▶ **REQUIRED ACTION**
In the text, rewrite the paragraph that begins "Large Language Models (LLMs) achieve strong results" as a bulleted list that keeps its main facts.

▶ **TEXT**
Enhancing Program Repair with Specification Guidance and Intermediate Behavioral Signals

Minh Le-Anh*, Cuong Chi Le*, Tien N. Nguyen

*co-first author

Automated Program Repair (APR) has recently benefited from large language models (LLMs). However, most LLM-based APR approaches still rely primarily on coarse end-to-end signals from test-suite outcomes to guide repair, providing limited insight into where a program's internal logic deviates from its intended behavior. In contrast, human debugging often relies on intermediate reasoning about program states through localized correctness conditions or assertions. Inspired by this observation, we propose SpecTune, a specification-guided debugging framework that incorporates intermediate behavioral reasoning into APR. SpecTune decomposes the repair task into suspicious regions connected by execution checkpoints and derives localized postconditions representing expected program behaviors at those points. By executing the buggy program and evaluating these postconditions, SpecTune produces micro-level debugging signals that indicate mismatches between observed and intended behaviors, enabling more precise fault localization and targeted patch generation. To address the potential unreliability of LLM-generated postconditions, we introduce two complementary signals: a specification validation signal alpha, which estimates the consistency of generated postconditions using partially passing test cases, and a discriminative signal beta, which detects violations of validated postconditions during execution. With these signals, SpecTune safely leverages automatically generated specifications for APR. Experimental results show that SpecTune improves fault localization and APR effectiveness than the baselines.

Preprint

When Names Disappear: Revealing What LLMs Actually Understand About Code

Cuong Chi Le, Minh V. T. Pham, Cuong Duc Van, Hoang N Phan, Huy N Phan, Tien N. Nguyen

Large Language Models (LLMs) achieve strong results on code tasks, but how they derive program meaning remains unclear. We argue that code communicates through two channels: structural semantics, which define formal behavior, and human-interpretable naming, which conveys intent. Removing the naming channel severely degrades intent-level tasks such as summarization, where models regress to line-by-line descriptions. Surprisingly, we also observe consistent reductions on execution tasks that should depend only on structure, revealing that current benchmarks reward memorization of naming patterns rather than genuine semantic reasoning. To disentangle these effects, we introduce a suite of semantics-preserving obfuscations and show that they expose identifier leakage across both summarization and execution. Building on these insights, we release ClassEval-Obf, an obfuscation-enhanced benchmark that systematically suppresses naming cues while preserving behavior. Our results demonstrate that ClassEval-Obf reduces inflated performance gaps, weakens memorization shortcuts, and provides a more reliable basis for assessing LLMs' code understanding and generalization.

▶ **DATASET CONTENT**
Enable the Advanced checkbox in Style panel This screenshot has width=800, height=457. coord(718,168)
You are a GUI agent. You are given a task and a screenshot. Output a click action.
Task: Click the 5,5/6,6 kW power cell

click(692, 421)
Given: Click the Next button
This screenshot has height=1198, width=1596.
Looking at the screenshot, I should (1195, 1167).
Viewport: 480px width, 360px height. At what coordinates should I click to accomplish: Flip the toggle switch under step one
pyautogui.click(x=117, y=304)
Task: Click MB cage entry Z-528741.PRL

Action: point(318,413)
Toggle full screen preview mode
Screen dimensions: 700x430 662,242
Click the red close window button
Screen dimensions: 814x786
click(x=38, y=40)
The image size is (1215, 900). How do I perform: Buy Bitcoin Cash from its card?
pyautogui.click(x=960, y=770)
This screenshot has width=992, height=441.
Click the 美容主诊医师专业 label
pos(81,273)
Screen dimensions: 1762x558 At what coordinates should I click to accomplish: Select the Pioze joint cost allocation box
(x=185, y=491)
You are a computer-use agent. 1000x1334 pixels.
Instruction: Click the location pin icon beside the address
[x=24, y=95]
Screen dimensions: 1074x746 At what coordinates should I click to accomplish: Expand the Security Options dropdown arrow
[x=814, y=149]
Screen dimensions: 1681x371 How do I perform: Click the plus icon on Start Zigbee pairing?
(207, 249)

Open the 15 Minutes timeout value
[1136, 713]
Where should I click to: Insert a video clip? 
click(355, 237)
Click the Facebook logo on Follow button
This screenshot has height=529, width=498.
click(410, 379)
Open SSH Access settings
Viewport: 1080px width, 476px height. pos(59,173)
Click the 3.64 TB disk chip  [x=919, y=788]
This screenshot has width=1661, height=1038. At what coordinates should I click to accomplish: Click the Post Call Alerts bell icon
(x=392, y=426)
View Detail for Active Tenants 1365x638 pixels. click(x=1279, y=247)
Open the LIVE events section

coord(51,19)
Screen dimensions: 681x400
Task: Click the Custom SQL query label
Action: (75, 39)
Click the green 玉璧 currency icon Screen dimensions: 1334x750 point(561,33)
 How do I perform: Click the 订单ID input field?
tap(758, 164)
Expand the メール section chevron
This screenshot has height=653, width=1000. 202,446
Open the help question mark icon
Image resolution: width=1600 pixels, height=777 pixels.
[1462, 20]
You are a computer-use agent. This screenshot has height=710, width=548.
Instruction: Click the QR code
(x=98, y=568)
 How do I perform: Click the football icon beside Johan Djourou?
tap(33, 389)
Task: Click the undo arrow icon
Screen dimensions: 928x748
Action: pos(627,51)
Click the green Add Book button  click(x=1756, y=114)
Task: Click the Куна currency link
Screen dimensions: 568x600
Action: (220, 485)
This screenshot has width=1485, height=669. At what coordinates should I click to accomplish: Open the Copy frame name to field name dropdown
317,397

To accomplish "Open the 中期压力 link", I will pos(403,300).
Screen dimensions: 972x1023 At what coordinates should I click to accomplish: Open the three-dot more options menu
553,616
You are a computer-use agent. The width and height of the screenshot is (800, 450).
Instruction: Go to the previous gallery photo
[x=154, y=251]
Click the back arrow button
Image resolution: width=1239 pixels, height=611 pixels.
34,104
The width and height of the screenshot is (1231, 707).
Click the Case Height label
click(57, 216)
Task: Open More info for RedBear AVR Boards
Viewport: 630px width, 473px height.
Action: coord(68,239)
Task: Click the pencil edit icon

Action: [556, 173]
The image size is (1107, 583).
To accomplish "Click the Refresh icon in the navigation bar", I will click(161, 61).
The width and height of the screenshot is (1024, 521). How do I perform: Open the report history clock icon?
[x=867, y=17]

▶ **REPLY TO THE EXERCISE**
- LLMs do well on code tasks, but how they derive program meaning is unclear.
- Code communicates through two channels: structural semantics, which define formal behavior, and human-interpretable naming, which conveys intent.
- Removing naming severely degrades intent-level tasks such as summarization, where models fall back to line-by-line descriptions.
- Execution tasks, which should depend only on structure, also show consistent drops. This indicates that current benchmarks reward memorizing naming patterns rather than genuine semantic reasoning.
- A suite of semantics-preserving obfuscations exposes identifier leakage in both summarization and execution.
- ClassEval-Obf is an obfuscation-enhanced benchmark that suppresses naming cues while preserving behavior.
- ClassEval-Obf reduces inflated performance gaps, weakens memorization shortcuts, and gives a more reliable basis for assessing LLMs' code understanding and generalization.